__What this task involves__:
After locating the line with "Task: Click the", set down that line and all the lines that follow it, unchanged, to the end of the records; omit the pictures.

__Stored data__:
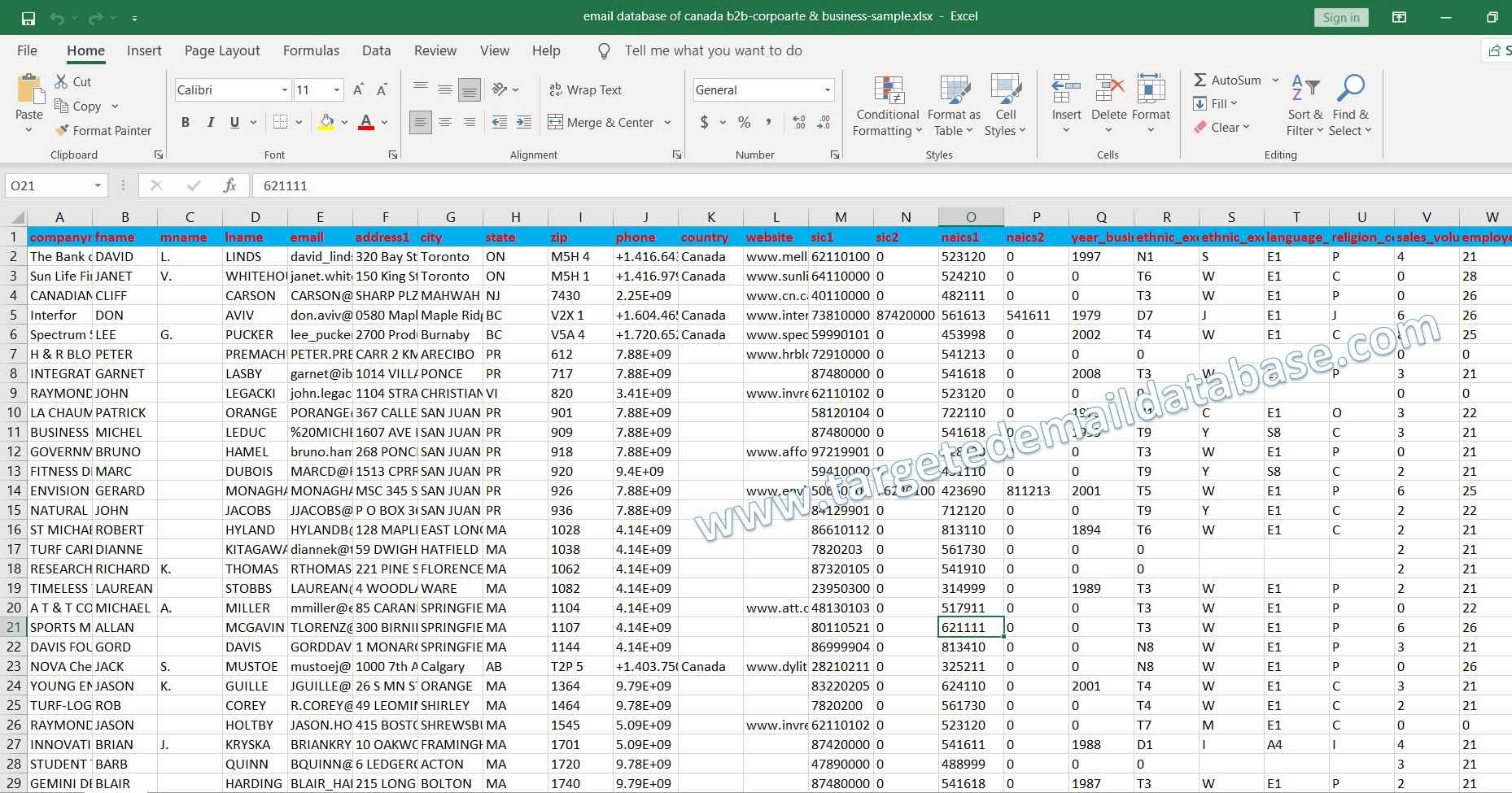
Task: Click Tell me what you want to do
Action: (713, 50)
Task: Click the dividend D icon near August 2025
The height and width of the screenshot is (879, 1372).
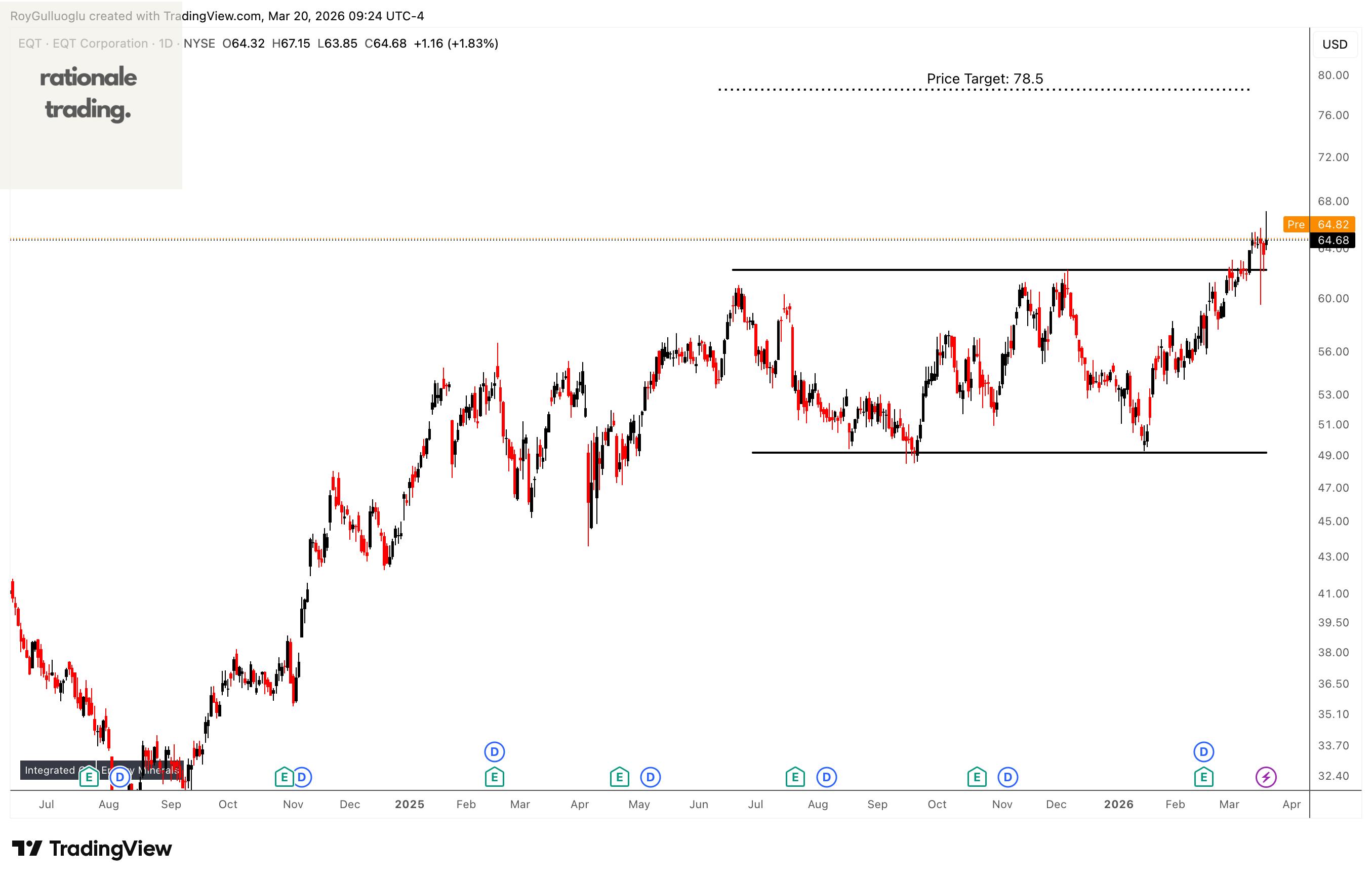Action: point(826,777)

__Result for this exercise__:
Task: Click the dividend D icon near August 2025
The height and width of the screenshot is (879, 1372).
Action: point(826,777)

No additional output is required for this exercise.